Among other changes, the legislation criminalizes photographing your own ballot as well as directly giving people food or water while they wait in line to vote. It reduces the number of absentee ballot boxes available and the time in which voters can request an absentee ballot while also making the request process more complicated. For "anyone whose brain hasn't been melted by partisan politics," Reason's Elizabeth Nolan Brown observes, "it's a pretty transparent attempt to sway election results, or at least to play to voter fraud fears." Those are largely Republican fears, and Democrats worry their voters will be disproportionately disenfranchised by the strictures.
But any conservative should be opposed to the unreasonable elements of this law, too. I don't mean "conservative" as in a party-line Republican who loved Rush Limbaugh and can't say no to a big, beautiful border wall. I mean it in a more temperamental sense, "conservative" as in someone who wants to preserve tradition and institutional stability, to thicken the thin veil that separates our society from chaos.
Psychologist Jonathan Haidt explains that temperament in terms of five moral values:
The difference between conservatives and liberals, he argues in his book and TED talk on the subject, is that conservatives act with all five values in mind, while liberals only pay attention to the first two, care and fairness. This isn't a deficiency in liberals, Haidt says, but a moral choice to value diversity over in-group loyalty and to question authority and traditional notions of social and sexual purity. (Liberals' narrower focus does give Republicans an advantage in electoral politics, Haidt observes, because attending to the final three values lets them make compelling, gut-level appeals to many Americans who are not exclusively liberal or conservative by temperament.)
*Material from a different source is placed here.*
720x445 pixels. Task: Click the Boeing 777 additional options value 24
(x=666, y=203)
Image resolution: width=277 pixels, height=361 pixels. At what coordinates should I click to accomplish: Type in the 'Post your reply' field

The voting restrictions in Georgia run afoul of at least three of these values, two of them conservative distinctives. First, making it more difficult for fellow Americans to vote — which many of these changes unquestionably do — is a violation of in-group loyalty in our project of self-governance. The law's defenders insist the added difficulty is only meant to curtail fraud, but that's a gloopy gush of brain-melt: Anyone determined to commit voter fraud, particularly on the massive scale imagined in Republican election theft fantasies, will not be deterred by a shorter absentee ballot request period and the like. Elderly people with limited tech and transport access or busy, working-class parents very well might be. The other defense, that the poor and minority voters expected to be most affected by the law are not in the "real Americans" in-group, is one of which I assume the GOP does not wish to avail itself.
The next value violated here is authority. This might be counterintuitive. Parts of this law expand state authority, so how can it violate the authority norm? The answer is that even though formal, legal authority expands, moral authority is diminished, and moral authority matters in popular government. We've seen in recent months the ill effects of large swaths of the public doubting the legitimacy of our elections, believing they are not merely beset by the usual human foibles but fundamentally corrupt. Unjustified and unjust voting restrictions will replicate that belief elsewhere in the public. This doesn't conserve institutional strength but undermines it.
Perhaps most notable to me, however, is the third violated value: fairness. Unreasonable and needless voting restrictions are dishonorable. They're shameless, disgraceful, a poor loser's move. It's changing the rules of the game instead of putting in the work to win it as-is or accepting victory isn't possible.
We have a bad habit in American politics — especially but not exclusively on the right — of dismissing pleas for fairness when they're inconvenient. It's not faaaaaaair, we answer in a mocking, playground whine. Buck up, sonny, life's not fair. That's certainly true, but it's also true that fairness, so closely linked as it is to justice, order, and generosity, is something to which we should aspire, not least in rule of law.
Fairness is not solely a liberal virtue, and undermining it is not conservative.